AgentEvalConverter.to_eval_item is the fastest path from a live AgentResponse to an EvalItem you can feed to any evaluator — including cloud providers that need the Foundry message format:

from agent_framework.foundry import FoundryEvals
# Collect responses
test_queries = ["Where is order #99?", "Has order #42 shipped?"]
responses = []
for query in test_queries:
r = await agent.run(query)
responses.append(AgentEvalConverter.to_eval_item(query=query, response=r, agent=agent))
# Score with Foundry (groundedness, relevance, safety, …)
foundry = FoundryEvals(project_client=project, model="gpt-4o-mini")
[foundry_results] = await foundry.evaluate(responses, eval_name="order-agent-v2")
foundry_results.raise_for_status()

Smoke test in CI. A small LocalEvaluator with keyword_check + tool_called_check catches regressions caused by prompt edits without spending judge tokens.
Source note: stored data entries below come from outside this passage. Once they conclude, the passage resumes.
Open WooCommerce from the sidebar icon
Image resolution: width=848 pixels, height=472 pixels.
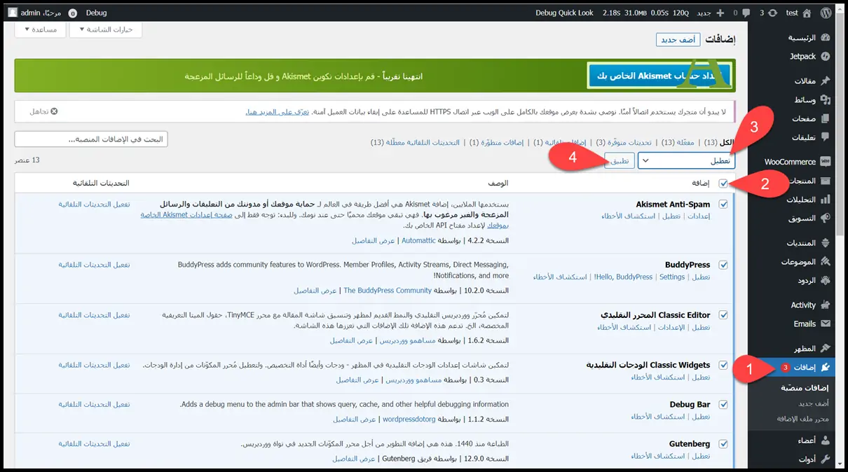click(826, 161)
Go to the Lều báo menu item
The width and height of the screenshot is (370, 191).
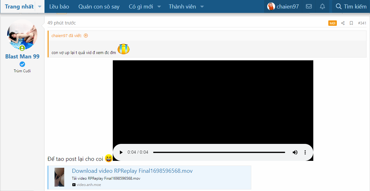(x=59, y=7)
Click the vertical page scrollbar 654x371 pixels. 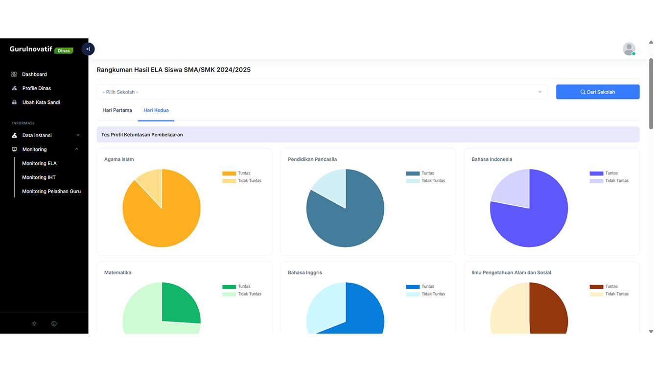tap(651, 93)
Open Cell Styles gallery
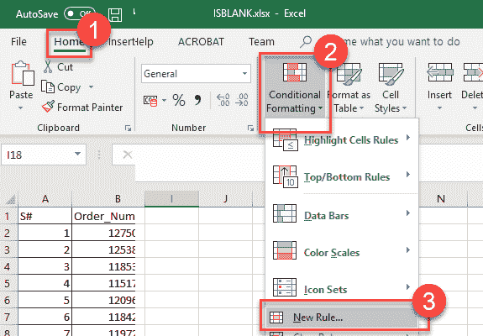 391,88
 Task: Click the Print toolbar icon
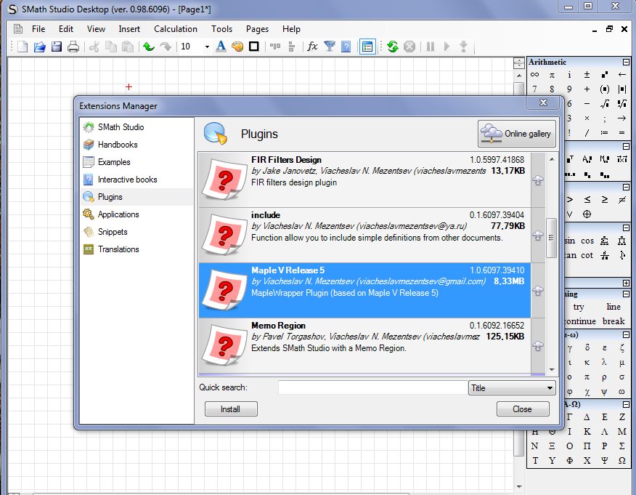[73, 47]
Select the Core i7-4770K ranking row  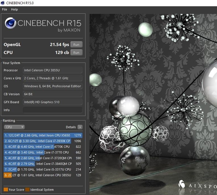pos(43,147)
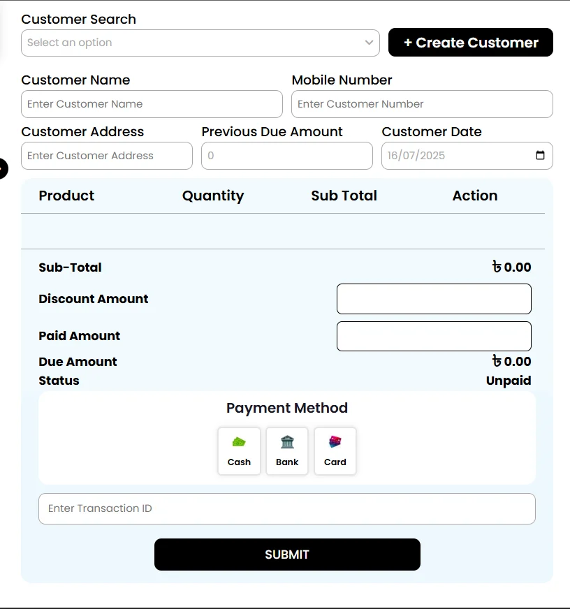
Task: Click the Mobile Number input field
Action: [x=422, y=104]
Nightly regression. Record production transcripts → evaluate offline with responses=... and an LLM judge → post pass/fail trend to a dashboard.

Per-PR quality gate. Run evaluate_agent against a small curated test set on every PR; block merge if failures appear. Pair with Observability so regressions surface as traces too.

Compare two models. Build two agents — one per OpenAIChatClient(model=...) — and call evaluate_agent on each. Since LocalEvaluator is cheap, run thousands of queries locally in minutes.

Evaluate orchestrations. evaluate_workflow accepts any Workflow, including those produced by SequentialBuilder, GroupChatBuilder, and MagenticBuilder. Same checks, same score aggregation.

Multi-turn evaluation. Use EvalItem.per_turn_items to split recorded conversations and evaluate every intermediate response, not just the final one. Feed those items directly to LocalEvaluator.evaluate() for cheap CI coverage of conversation flows.